In such new scenario, the accumulated assets of a UAE pensions system would probably run into hundreds of billions of dollars providing a significant opportunity to develop a local asset-management industry. It would also strengthen UAE’s stock exchanges and debt markets, which have been hit hard in the wake of the global economic crisis and the real estate market downfall, in which prices in Dubai have slumped nearly 70% since their peak in 2008.
The new scheme’s primary goal would be to stimulate economic development. As long-term investors, pension funds play a major role globally in terms of developing capital markets. They promote the fund-management industry and foster development of new financial instruments.

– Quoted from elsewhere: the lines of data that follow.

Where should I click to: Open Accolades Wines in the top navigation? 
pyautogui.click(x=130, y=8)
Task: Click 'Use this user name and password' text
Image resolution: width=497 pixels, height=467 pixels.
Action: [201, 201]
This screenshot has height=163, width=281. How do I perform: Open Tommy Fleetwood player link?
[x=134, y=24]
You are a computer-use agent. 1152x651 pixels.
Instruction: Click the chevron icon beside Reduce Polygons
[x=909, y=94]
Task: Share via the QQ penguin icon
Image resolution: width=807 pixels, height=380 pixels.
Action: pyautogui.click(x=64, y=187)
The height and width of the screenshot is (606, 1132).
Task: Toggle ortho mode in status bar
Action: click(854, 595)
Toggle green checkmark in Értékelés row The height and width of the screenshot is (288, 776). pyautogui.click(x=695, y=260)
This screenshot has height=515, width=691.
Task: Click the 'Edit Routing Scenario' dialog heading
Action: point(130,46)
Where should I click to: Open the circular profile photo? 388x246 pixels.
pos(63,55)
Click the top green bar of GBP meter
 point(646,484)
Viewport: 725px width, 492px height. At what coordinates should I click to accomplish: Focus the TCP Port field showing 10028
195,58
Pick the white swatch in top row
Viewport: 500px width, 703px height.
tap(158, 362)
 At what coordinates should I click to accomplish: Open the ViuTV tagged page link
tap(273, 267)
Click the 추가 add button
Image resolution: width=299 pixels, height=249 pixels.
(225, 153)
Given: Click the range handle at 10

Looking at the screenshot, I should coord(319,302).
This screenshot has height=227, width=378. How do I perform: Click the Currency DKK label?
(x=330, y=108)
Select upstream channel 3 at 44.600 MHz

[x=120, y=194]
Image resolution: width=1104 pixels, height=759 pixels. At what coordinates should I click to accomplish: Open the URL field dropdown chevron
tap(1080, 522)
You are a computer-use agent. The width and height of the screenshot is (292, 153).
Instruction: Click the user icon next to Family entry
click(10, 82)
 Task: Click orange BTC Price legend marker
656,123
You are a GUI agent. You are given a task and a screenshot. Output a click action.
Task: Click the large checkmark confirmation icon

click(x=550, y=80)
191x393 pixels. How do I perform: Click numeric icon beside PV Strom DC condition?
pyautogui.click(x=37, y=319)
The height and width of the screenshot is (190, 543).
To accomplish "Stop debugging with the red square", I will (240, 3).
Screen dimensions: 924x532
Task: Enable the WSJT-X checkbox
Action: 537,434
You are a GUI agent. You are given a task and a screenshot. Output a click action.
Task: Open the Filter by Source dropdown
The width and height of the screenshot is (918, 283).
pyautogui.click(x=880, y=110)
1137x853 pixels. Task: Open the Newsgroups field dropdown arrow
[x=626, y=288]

The majority of the accumulated funds is likely to be invested outside the UAE, providing no portion of it will be diverted into government development projects as capitals that were invested within the country could be perceived as a tax by companies.
Currently, expatriates working in UAE receive an end-of-service benefit in the form of a gratuity paid by the employer. The calculation is based on the length of service and the basic salary – 21 days’ pay for every year completed for the first five years of work, and 30 days’ pay after that. The gratuity is capped at the equivalent of two years’ salary.
The current system has been criticized in the wake of the economic downturn, when some companies claimed to lack sufficient funds to honor the gratuities of departing employees. Although businesses are required by law to recognize gratuity payments as a liability on their balance sheets, they do not have to set aside funds to meet it.